What can you say about an album you’ve owned for a week?
Well, for starters, you can say it’s the first one you’ve had to enter in the blog out of alphabetical order. But it’s still in the B’s, so not too disruptive. (And with the magic of editing post dates, I can slot it into the right spot). @ForeverChanges suddenly got an influx of French pop, and I’m betting he was surprised by how quickly that influx became an outflux. Someone else snagged the Francoise Hardy, which was a surprise to me.

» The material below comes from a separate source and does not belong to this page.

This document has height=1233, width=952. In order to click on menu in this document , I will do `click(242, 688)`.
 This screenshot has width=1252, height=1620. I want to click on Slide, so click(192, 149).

I only really started thinking about Serge Gainsbourg a few years back, when April March’s version of “Chick Habit” became lodged in my skull several years after first hearing it on the Tarantino soundtrack for “Death Proof.” Somehow I knew that wasn’t the original, and tracked down the amazing video of the original by France Gall. Which see:
And from there I learned more about Serge Gainsbourg, whom Allmusic calls “the dirty old man of popular music.” Oh, man, was he not made for the #metoo era. “Regarded as the most important figure in French pop whilst alive, he was renowned for often provocative and scandalous releases which caused uproar in France, dividing his public opinion” says Wikipedia. Yeah. Let’s admit that an older man getting a teenaged France Gall to sing what she seems to have thought was an innocent song about a lollipop when it, uh, wasn’t about that – not cool. And wasn’t really considered cool at the time, though she was hurt by it more than he was. (See: Demon Lizard Patriarchy). Finding young, breathy girl singers was kinda his thing.
This album is with/by model/actress/total ‘60s icon Jane Birkin, who was in a relationship with Gainsbourg for more than a decade. This came out in 1969 and went near the top of the French charts, with a mix of playful, sexy, superbly orchestrated pop songs. The hit single Je t’aime… moi non plus, featured explicit lyrics and “simulated sounds of female orgasm.” (How do we know they’re simulated, Wikipedia? But I like that the entry hyperlinks to the definition of “orgasm.”) Yeah, it’s out there – but it was 1969. In fact, that’s the name of one of the songs: “69 année érotique.” ’69, the erotic year. Yeah, that’s what it’s about. I’ve got much more self-indulgent music from 1969; this hardly even registers. It’s fun, and instrumentally sublime.
Hey, guess what, Faithful Readers? We got to the end of the B’s in my collection. The C’s, alas, may also take a while.